* YOUR GOAL *
The answer must be an exact copy of the lines from the one containing "286x154 pixels." through the last line of the records, with no pictures.

* INPUT *
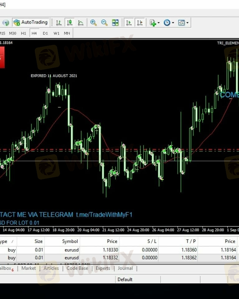The image size is (239, 299).
Task: Open the Experts tab
Action: (103, 268)
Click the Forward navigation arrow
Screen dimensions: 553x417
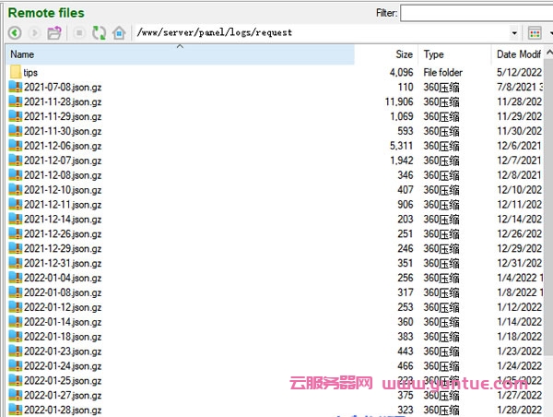35,33
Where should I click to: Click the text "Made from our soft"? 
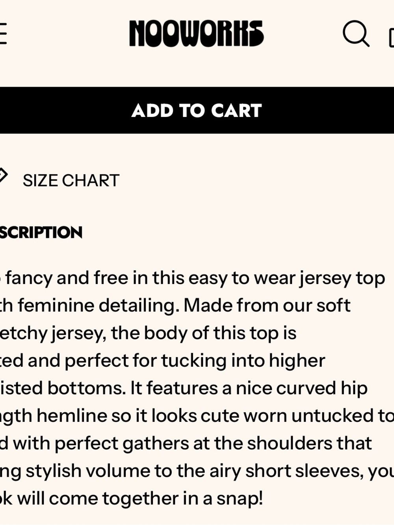click(x=267, y=306)
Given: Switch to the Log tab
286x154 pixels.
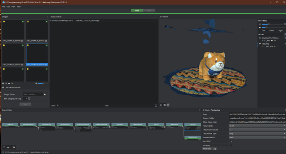Looking at the screenshot, I should coord(215,149).
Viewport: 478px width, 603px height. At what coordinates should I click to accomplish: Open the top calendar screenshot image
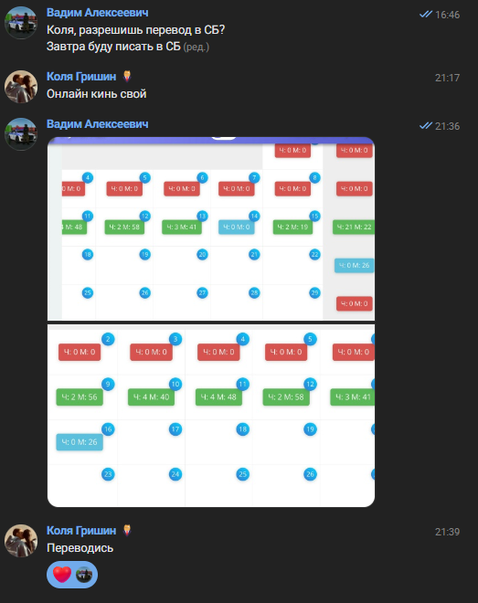point(211,228)
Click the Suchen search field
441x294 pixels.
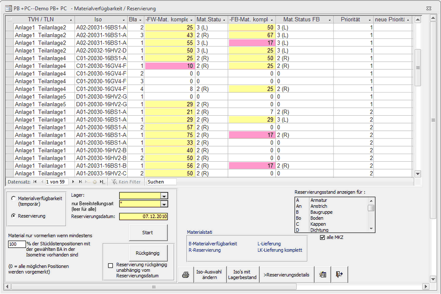coord(161,182)
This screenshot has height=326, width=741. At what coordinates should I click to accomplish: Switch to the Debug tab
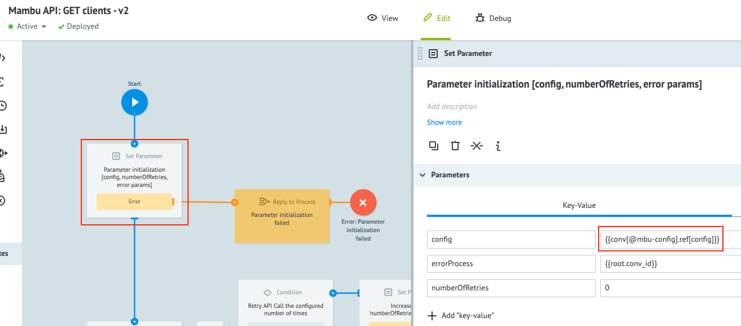493,18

* WRITTEN REPLY *
286x154 pixels.
Looking at the screenshot, I should coord(215,149).
Viewport: 478px width, 603px height. At what coordinates should I click to accomplish: Open the top calendar screenshot image
point(211,228)
Click the Suchen search field
441x294 pixels.
coord(161,182)
This screenshot has height=326, width=741. At what coordinates should I click to accomplish: Switch to the Debug tab
493,18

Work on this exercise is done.